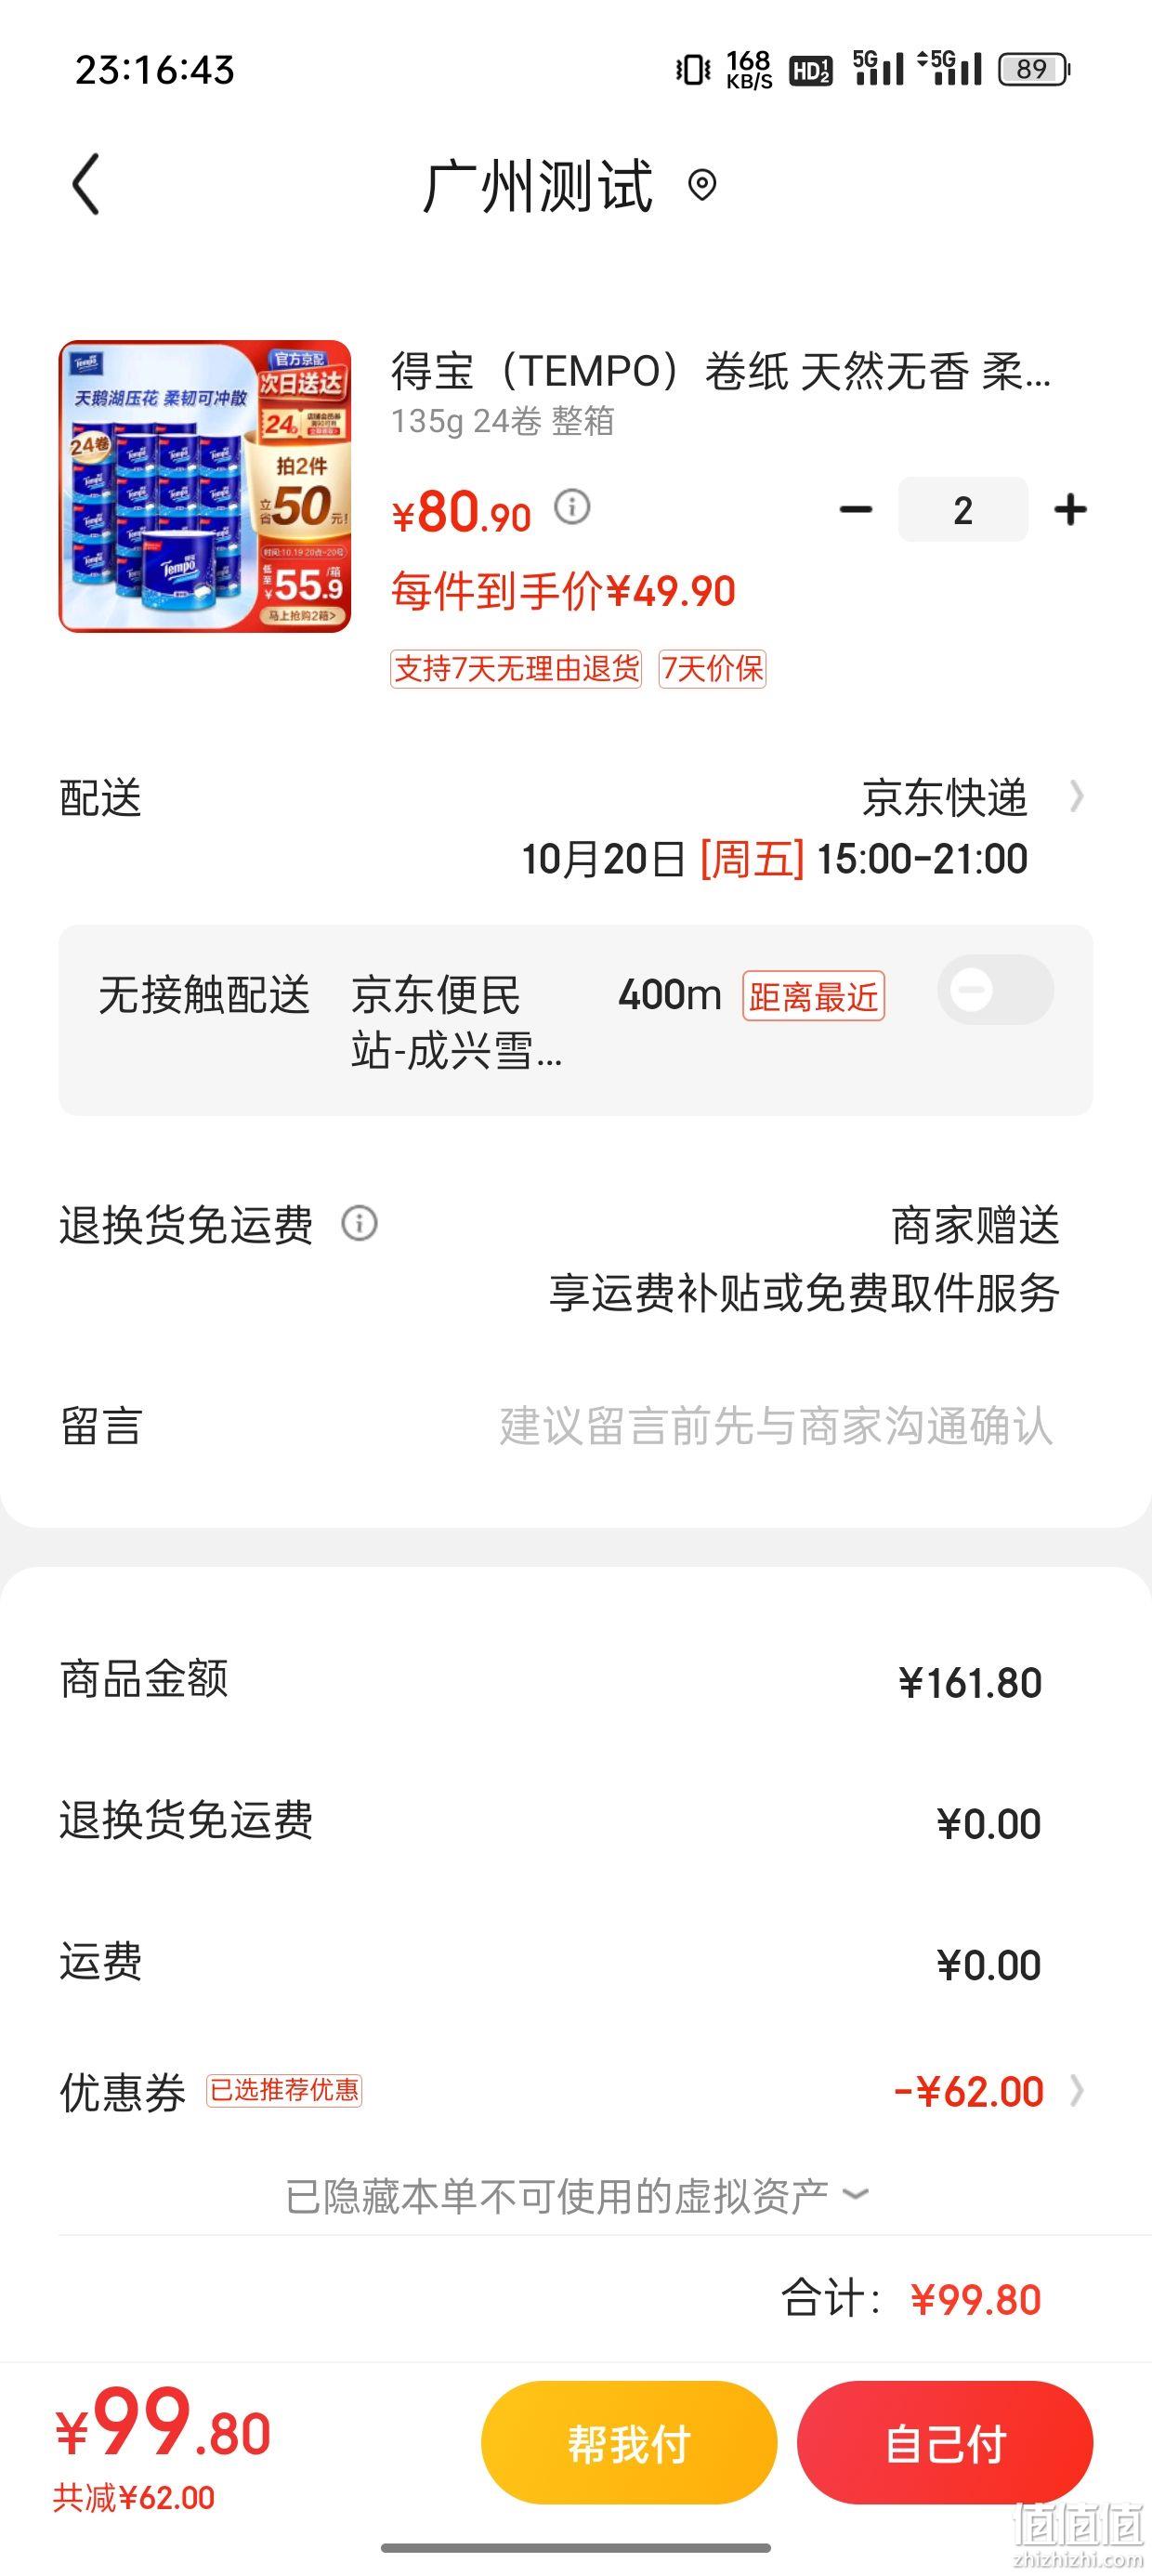The height and width of the screenshot is (2576, 1152).
Task: Tap the quantity field showing 2
Action: pyautogui.click(x=963, y=510)
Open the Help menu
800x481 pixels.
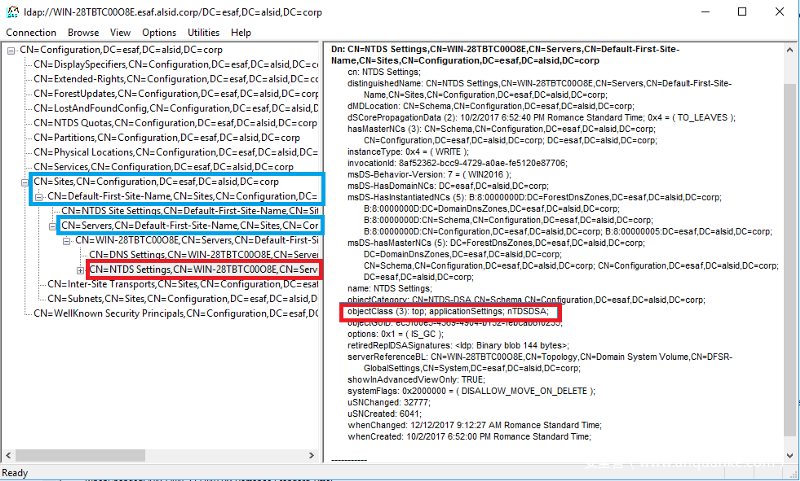(241, 32)
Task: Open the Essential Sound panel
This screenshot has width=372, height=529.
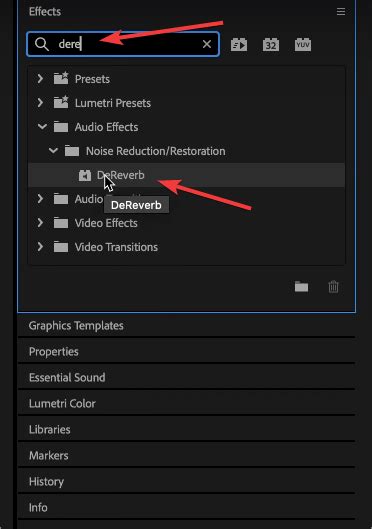Action: pos(67,378)
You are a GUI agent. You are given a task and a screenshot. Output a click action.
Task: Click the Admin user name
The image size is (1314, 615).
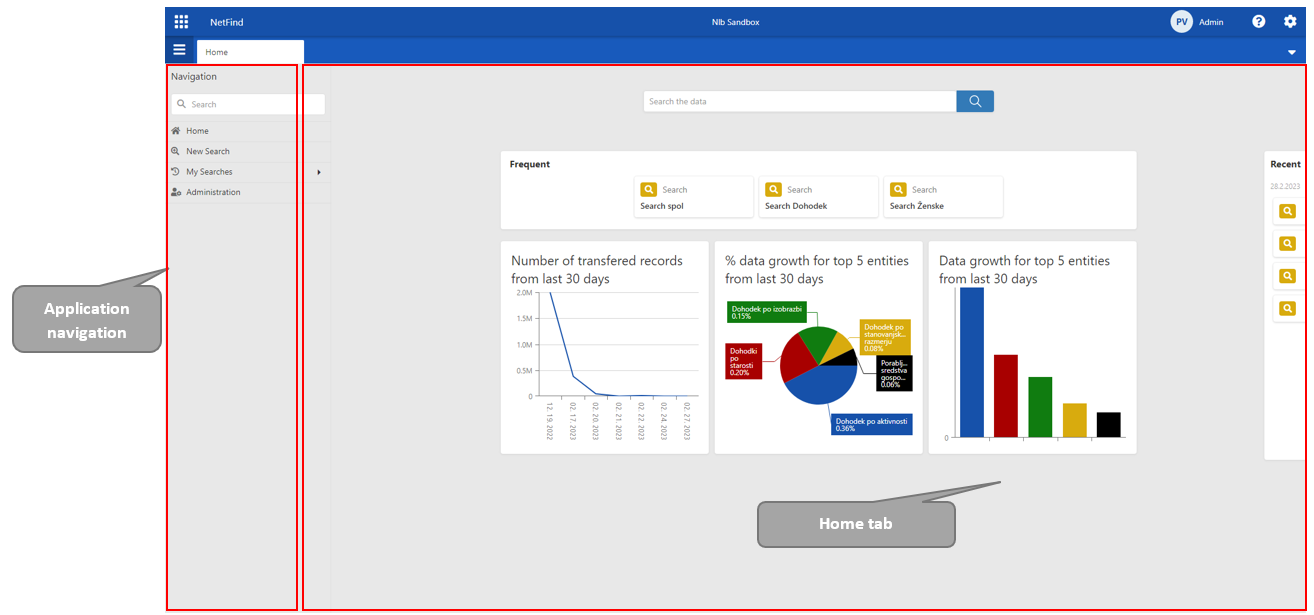[1211, 22]
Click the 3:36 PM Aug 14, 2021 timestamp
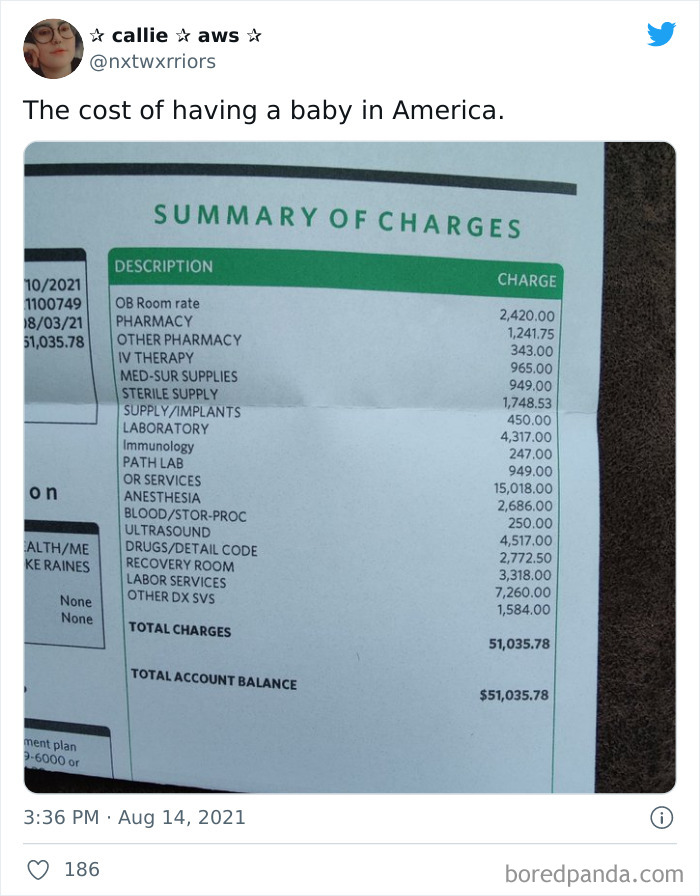 [x=134, y=817]
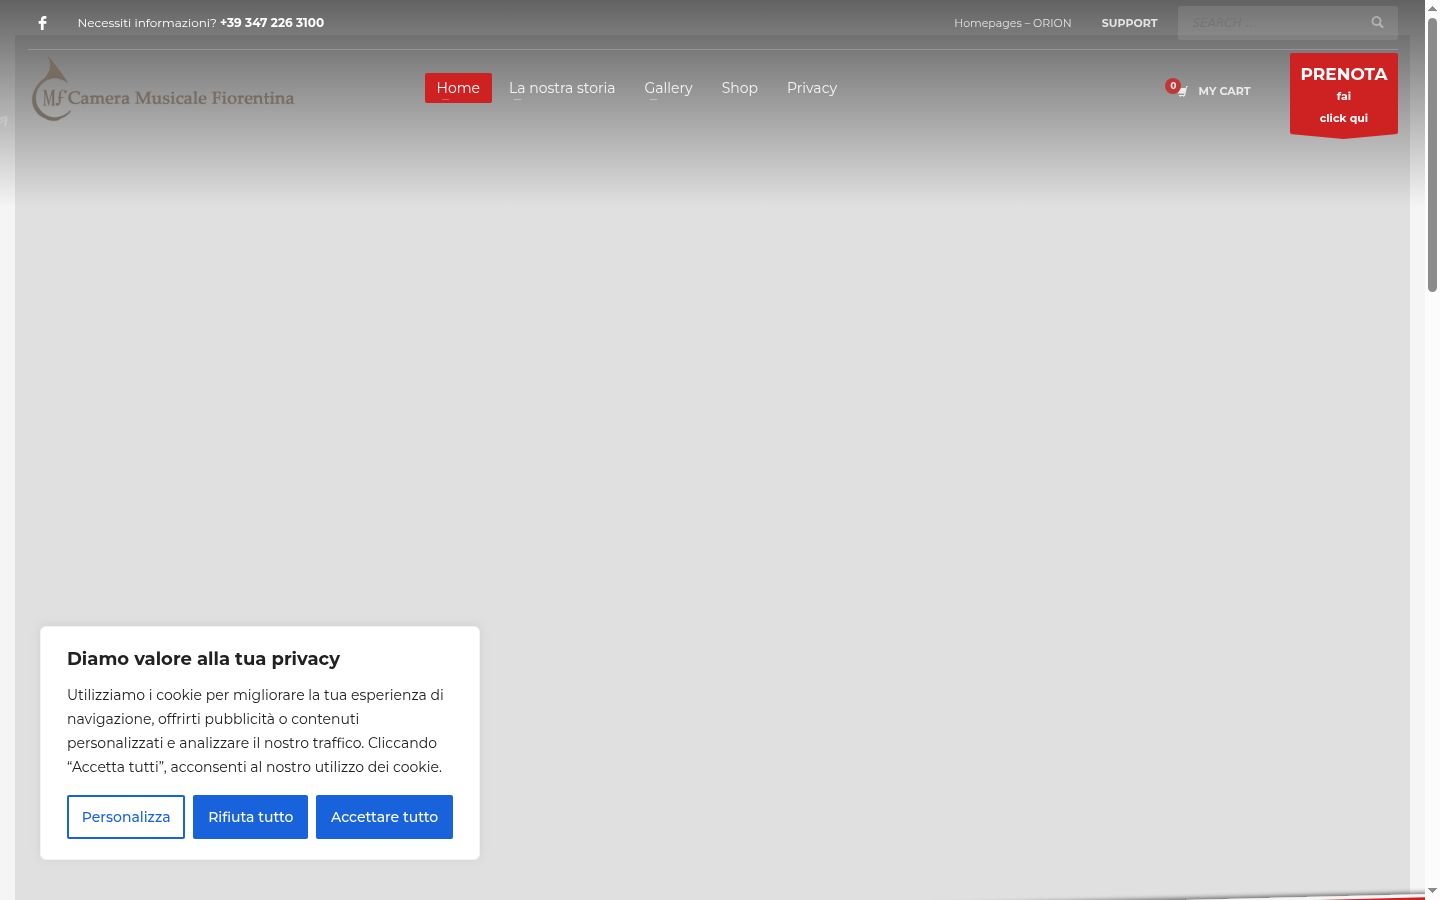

+--

ACTION ITEM:
Reproduce, word for word, the lines from the one containing "Open the Help menu" to the end of the material, both ends included. No picture is copied.

OUTPUT:
Open the Help menu
800x481 pixels.
(241, 32)
Task: Open the Essential Sound panel
This screenshot has width=372, height=529.
Action: pos(67,378)
You are a GUI agent. You are given a task and a screenshot. Output a click action.
Task: Click the Admin user name
The image size is (1314, 615).
[1211, 22]
Click the 3:36 PM Aug 14, 2021 timestamp
 [x=134, y=817]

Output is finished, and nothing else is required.